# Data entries
━━━━━━━━
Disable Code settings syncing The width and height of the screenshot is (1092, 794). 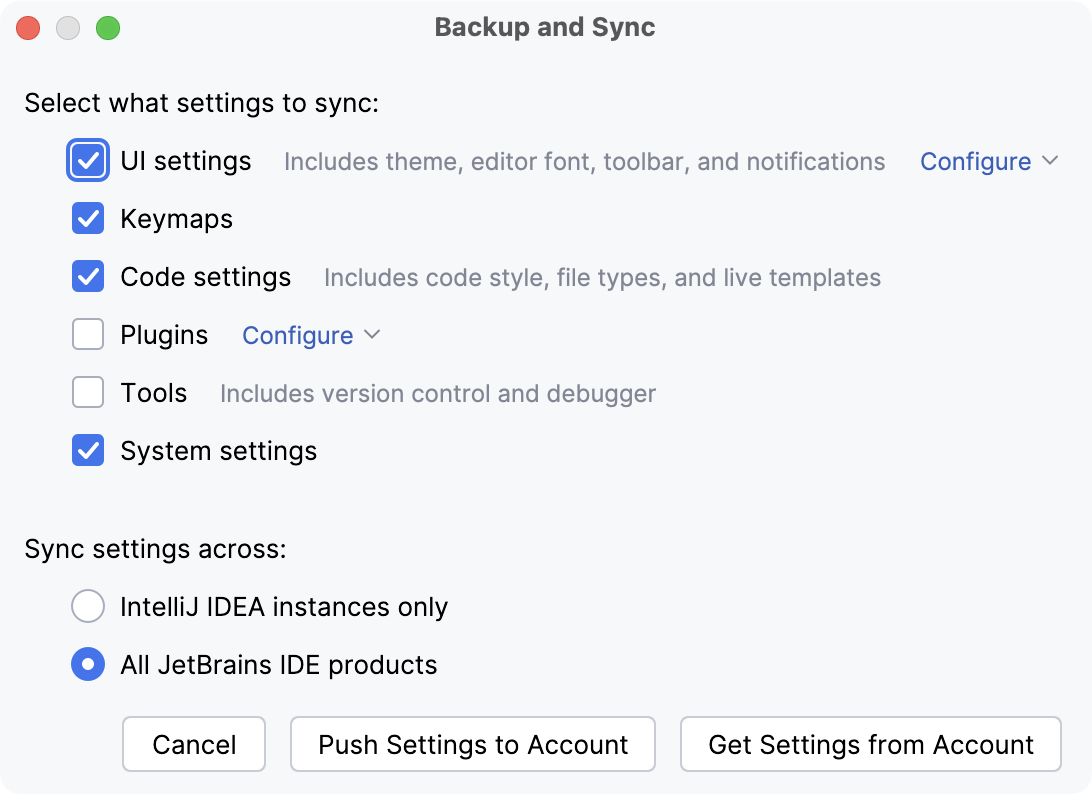pos(88,276)
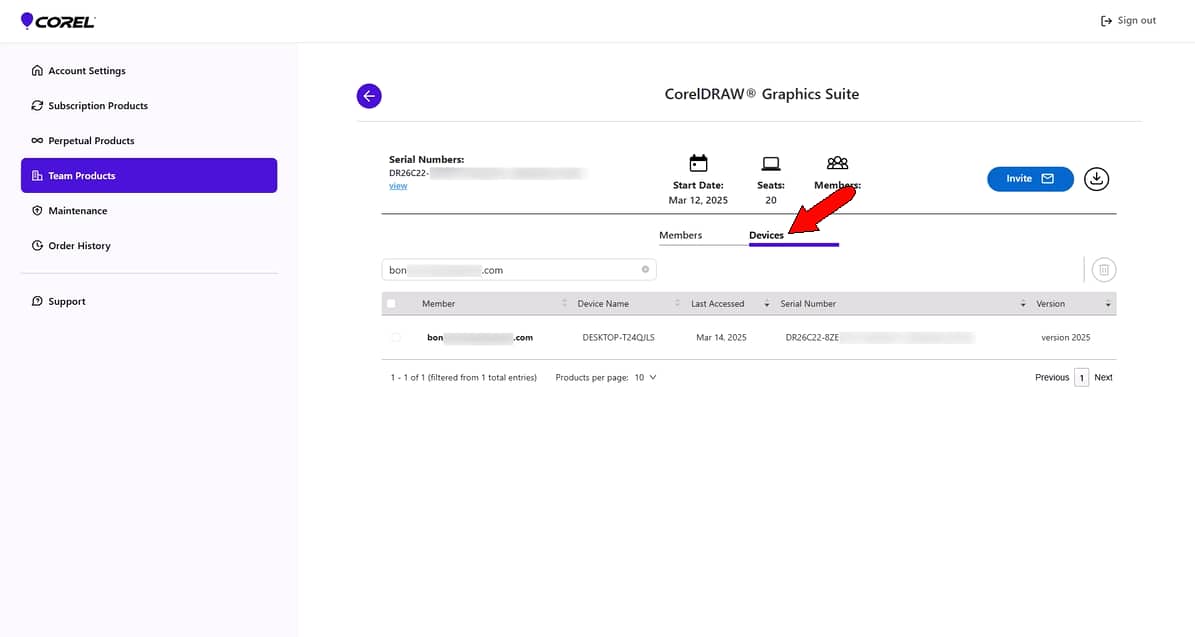Switch to the Members tab
This screenshot has width=1195, height=637.
point(680,235)
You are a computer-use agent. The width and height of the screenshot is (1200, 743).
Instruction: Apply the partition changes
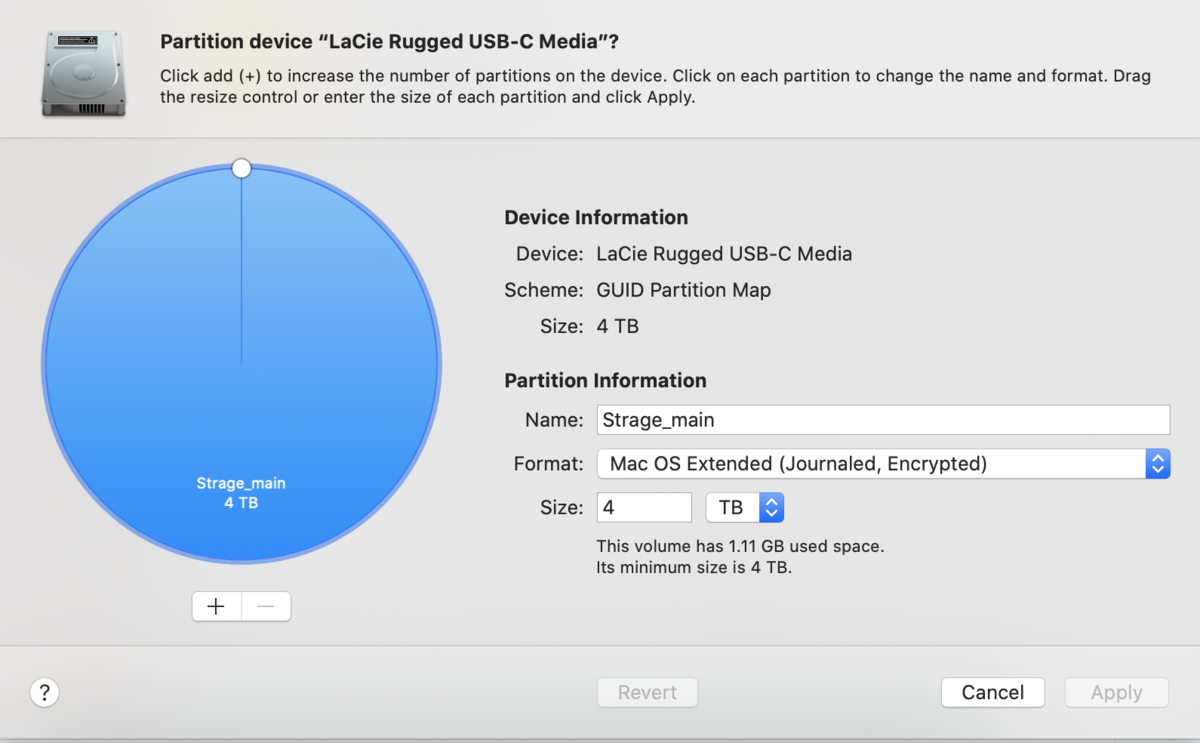tap(1116, 692)
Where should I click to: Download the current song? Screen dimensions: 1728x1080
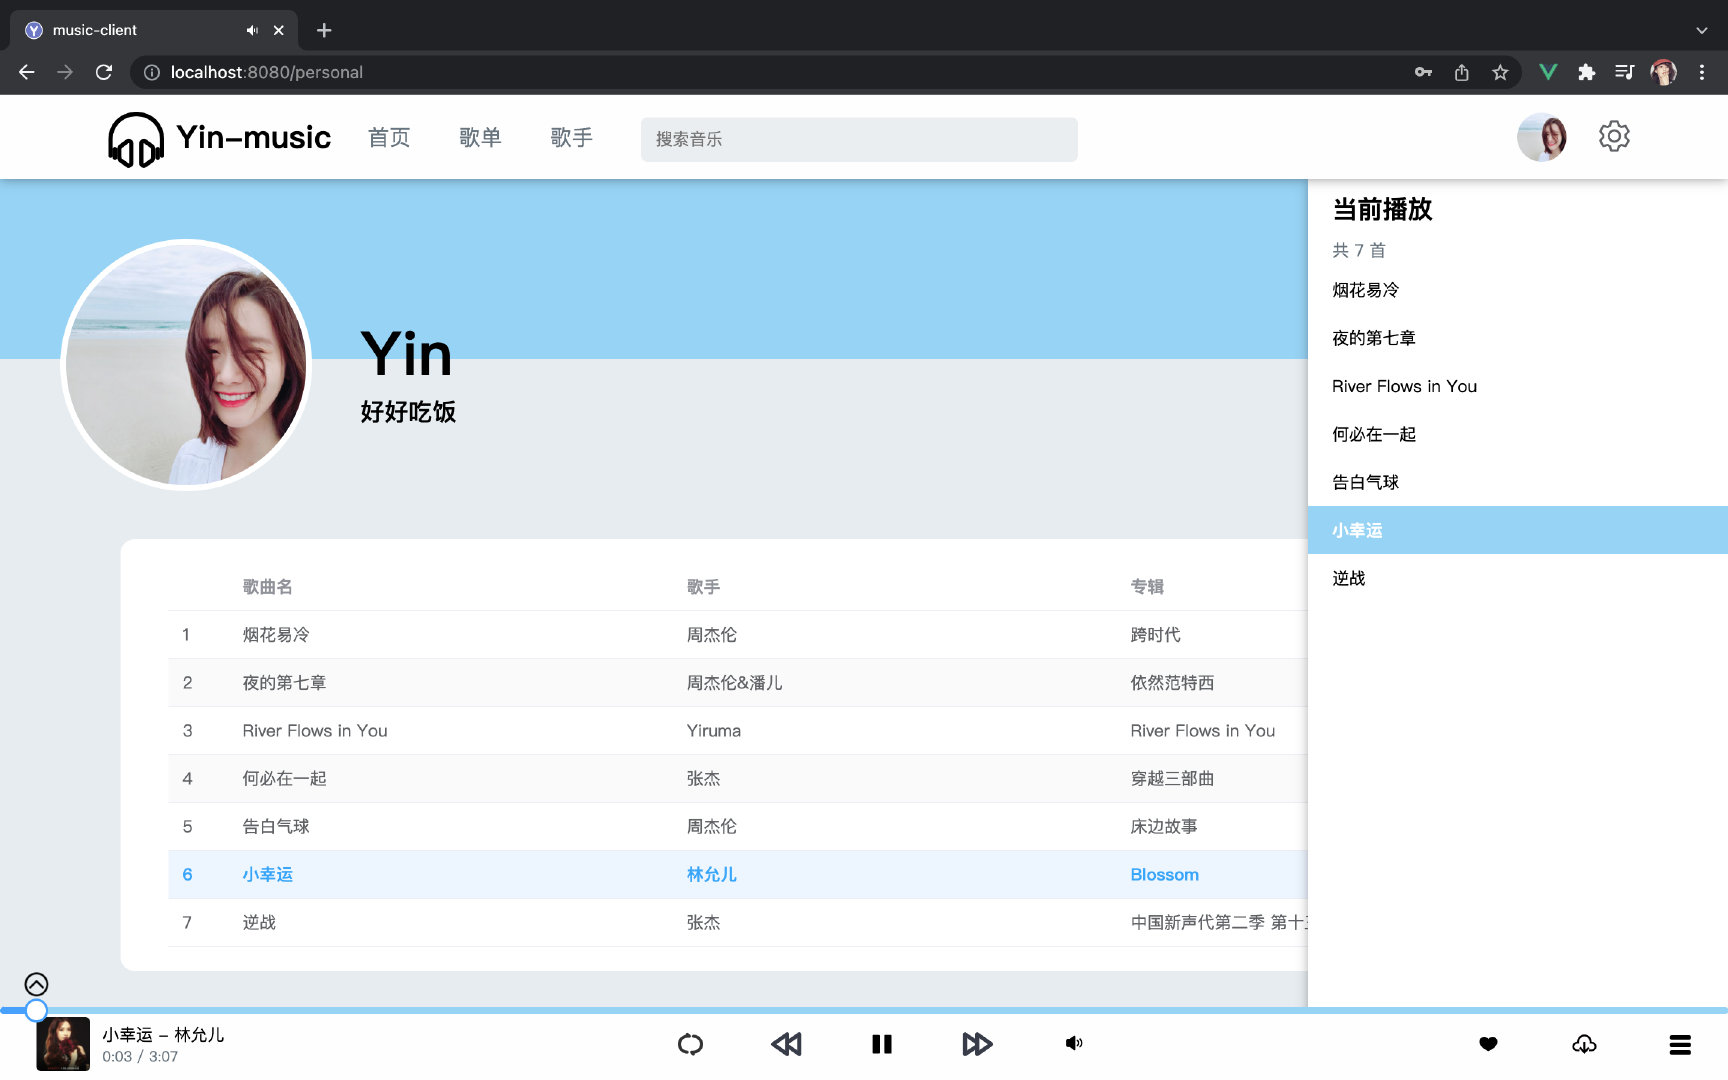1584,1044

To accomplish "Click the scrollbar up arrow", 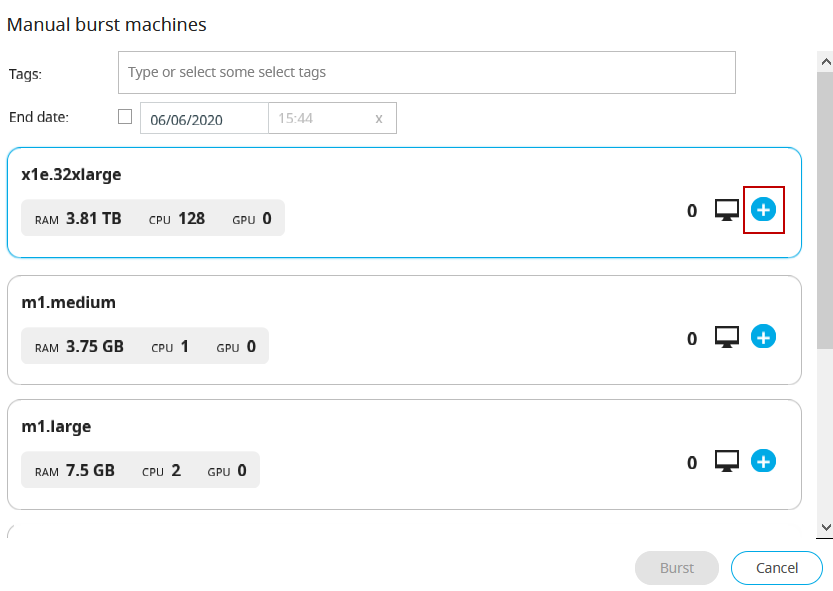I will coord(825,62).
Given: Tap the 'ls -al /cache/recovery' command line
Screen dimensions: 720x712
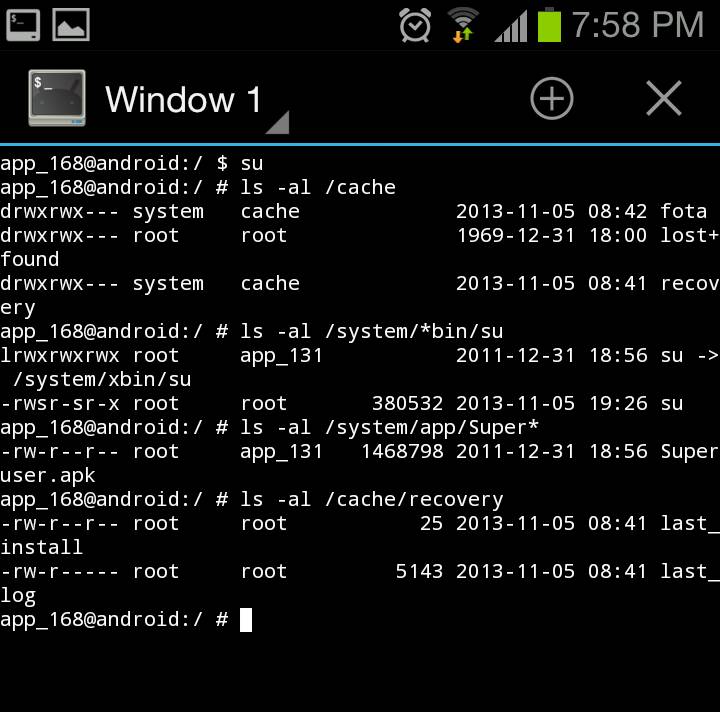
━━━━━━━━
Exactly the lines from the one containing "Given: Tap the" to the final line of the entries are wanted; please write them out, both ends included, but not the pictures.

# TASK RESULT
Given: Tap the 'ls -al /cache/recovery' command line
Screen dimensions: 720x712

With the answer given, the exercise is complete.